Anyone have the magic incantation?
Thanks,
Erik
Re: Solr Cell (ExtractingRequestHandler) and plain text files
Posted by Erik Hatcher <er...@ehatchersolutions.com>.
On Feb 10, 2009, at 10:57 AM, Grant Ingersoll wrote:
> So, this seems to be an issue with Tika and it's mime type detection
> of plain text. For some discussion on it, see http://www.lucidimagination.com/search/document/64e27546d23e67b9/mime_type_identification_of_plain_text_files
> and also https://issues.apache.org/jira/browse/TIKA-154, which has
> been committed and should be in 0.3.
>
> In the meantime, you can add the ext.stream.type=text/plain or the
> ext.resource.name=foo.txt,
Thanks Grant. Adding ext.resource.name DOES work for me. I had
reported it didn't work, but I had some conflicting JAR files from
earlier versions of Solr Cell.
Erik
Re: Solr Cell (ExtractingRequestHandler) and plain text files
Posted by Grant Ingersoll <gs...@apache.org>.

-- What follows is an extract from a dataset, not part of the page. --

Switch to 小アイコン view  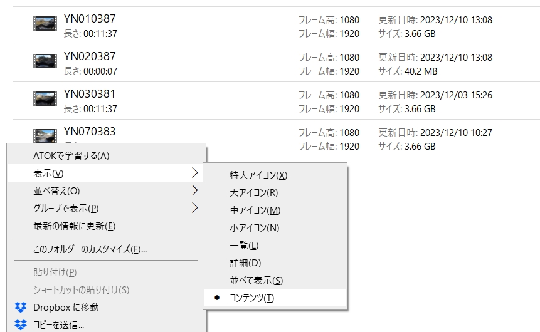(255, 228)
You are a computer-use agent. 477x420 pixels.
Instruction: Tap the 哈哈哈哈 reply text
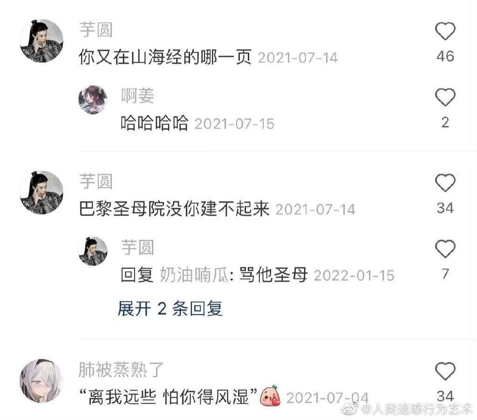click(x=155, y=123)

So, this seems to be an issue with Tika and it's mime type detection
of plain text. For some discussion on it, see http://www.lucidimagination.com/search/document/64e27546d23e67b9/mime_type_identification_of_plain_text_files
and also https://issues.apache.org/jira/browse/TIKA-154, which has
been committed and should be in 0.3.
In the meantime, you can add the ext.stream.type=text/plain or the
ext.resource.name=foo.txt, i.e.:
curl "http://localhost:8983/solr/update/extract/?ext.idx.attr=true&ext.extract.only=true&ext.stream.type=text/plain
" -F "myfile=@foo.txt"
<?xml version="1.0" encoding="UTF-8"?>
<response>
<lst name="responseHeader"><int name="status">0</int><int
name="QTime">1</int></lst><str name="foo.txt"><?xml version="1.0"
encoding="UTF-8"?>
<html xmlns="http://www.w3.org/1999/xhtml">
<head>
<title/>
</head>
<body>
<p>this is some text
here is some more text
</p>
</body>
</html>
</str>
</response>
or
curl "http://localhost:8983/solr/update/extract/?ext.idx.attr=true&ext.extract.only=true&ext.resource.name=foo.txt
" -F "myfile=@foo.txt"
<?xml version="1.0" encoding="UTF-8"?>
<response>
<lst name="responseHeader"><int name="status">0</int><int
name="QTime">1</int></lst><str name="foo.txt"><?xml version="1.0"
encoding="UTF-8"?>
<html xmlns="http://www.w3.org/1999/xhtml">
<head>
<title/>
</head>
<body>
<p>this is some text
here is some more text
</p>
</body>
</html>
</str>
</response>
So, I guess the bottom line is that we should file a JIRA so we don't
lose track of it and test with 0.3.
On Feb 10, 2009, at 10:39 AM, Grant Ingersoll wrote:
> OK, I have reproduced this. Let me debug for a moment and then we
> can likely file a JIRA
>
> On Feb 9, 2009, at 10:17 PM, Erik Hatcher wrote:
>
>> One other person has reported this to me off-list, and I just
>> encountered it myself. ExtractingRequestHandler does not handle
>> plain text files properly (no text is extracted). Here's an example:
>>
>> curl "http://localhost:8982/solr/update/extract?ext.ignore.und.fl=true&wt=ruby&stream.file=/Users/erikhatcher/dev/cvreg/docs/JoeProgrammer.txt&ext.idx.attr=false&ext.literal.file_type_facet=txt&ext.def.fl=text_t&ext.literal.type_s=Resume&ext.literal.id=Resume:20&ext.extract.only=true&ext.resource.name=foo.txt
>> "
>>
>> {'responseHeader'=>{'status'=>0,'QTime'=>1},'JoeProgrammer.txt'=>'<?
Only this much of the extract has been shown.